Winterbottom, M. (ed.), M. Tulli Ciceronis: De Officiis. Oxford: Oxford University Press, 1994. Pp. 172. $22.00. ISBN 0-19-814673-6.
Reviewed by David Roy Shackleton Bailey -- Harvard University
This edition is sure to become standard. It is more attractive to read than Atzert's fourth Teubner (1963), more accurate (extremely accurate in fact), and on a comparison between the two texts comes out best. Some of its improvements are found already in the intervening editions of Fedeli (Mondadori, 1965) and Testard (Budé, 1965-1970), which, however, are not of sufficient importance to have a place in the list of editors 'qui infra laudantur' (actually, a reading in Fedeli is mentioned in the apparatus on p. 7).

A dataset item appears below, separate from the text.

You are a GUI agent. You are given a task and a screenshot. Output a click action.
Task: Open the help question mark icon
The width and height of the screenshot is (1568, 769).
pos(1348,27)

The text depends on two families, called by W. (secundum artem) zeta and xi instead of Z and X as hitherto. The first has a purer tradition, but the second 'vix levis est momenti' (not intended to mean 'has hardly even slight importance'!). So, with Fedeli in 1973 (ANRW 1.4.384f.), W. rates xi higher than his predecessors and has provided new help in reconstructing it. The impact on the texts is not momentous.

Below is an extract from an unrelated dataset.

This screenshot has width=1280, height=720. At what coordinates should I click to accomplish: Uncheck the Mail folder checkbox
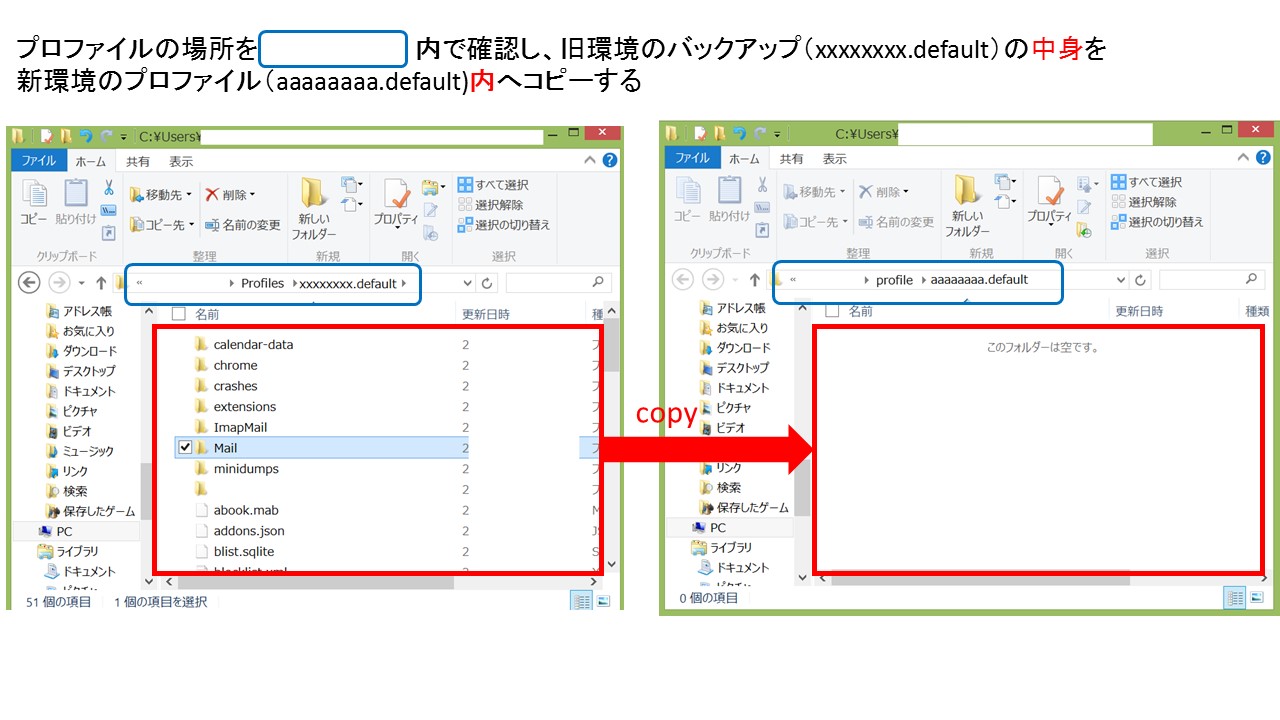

The De officiis was composed in a hurry and probably lacked its author's final revision. For editors the most difficult problem is how much of its redundances and incongruities to bracket as interpolative: 'Multa damnavit W.J. Brüser, multa defendit K.B. Thomas.' Between these two W.'s position is intermediate, as he claims, but compared with Atzert or even Fedeli he is decidedly conservative, much alive to the risk of correcting the author. Otherwise their differences are quite numerous but mostly of little or no semantic importance. Again, W. tends to be conservative, but not mindlessly so. 'Fort. recte' is not seldom to be met with in his clear and elegant apparatus, which also harbours some ten original conjectures.
A few points of detail:
1.109 in sermonibus ... quamvis praepotens sit, efficere ut unus de multis esse videatur, quod in Catulo, et patre et filio, idemque in Q. Mucio Mancia vidimus.

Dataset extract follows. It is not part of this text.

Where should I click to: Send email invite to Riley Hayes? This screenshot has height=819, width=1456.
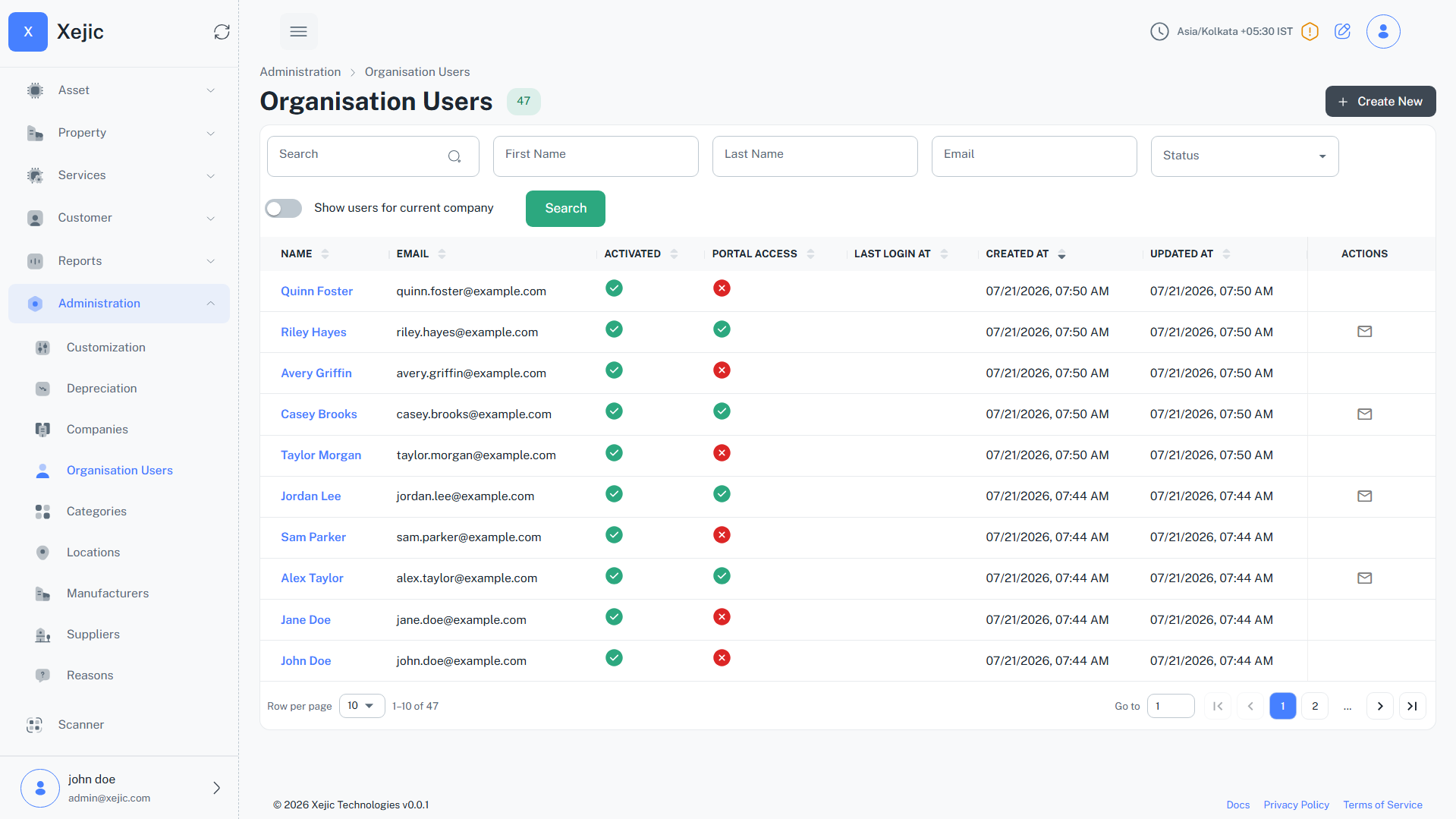click(1364, 332)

W. obelizes Q. Mucio Mancia, but Q. Mucius Scaevola the Augur, ioculator senex of Att. 4.16.3, is totally in place, only he needs to be distinguished from his namesake and contemporary the Pontifex. Mancia on the other hand ('nomen ignoti sed vix praepotentis') is impossible in this company, perhaps a dittography of mucio. So Q. Mucio [mancia] <Q.f.>?
1.135 habentur autem plerumque sermones aut de domesticis negotiis aut de re publica aut de artium studiis atque doctrina. danda igitur opera est ut etiamsi aberrare ad alia coeperit, ad haec revocetur oratio, sed utcumque aderunt; neque enim isdem de rebus nec omni tempore nec similiter delectamur.
utcumque aderunt, obelized by W., has been variously misunderstood. Conversation has certain staple topics. It may diverge to others, but must come back to these, 'but in whatever way they crop up.' They will not always present themselves (aderunt) in the same form.
2.25 quid Alexandrum Pheraeum quo animo vixisse arbitramur?
Solecistic, so punctuated. Read quid? Alexandrum.
In 3.109 note the substitution of Minucius for the vulgate Numicius, which has hardly any manuscript support.
The De officiis is hard going for readers with minds operating on logical progression, not, as Cicero's sometimes did, free association. But W.'s many new paragraphs, judiciously placed, are a real help.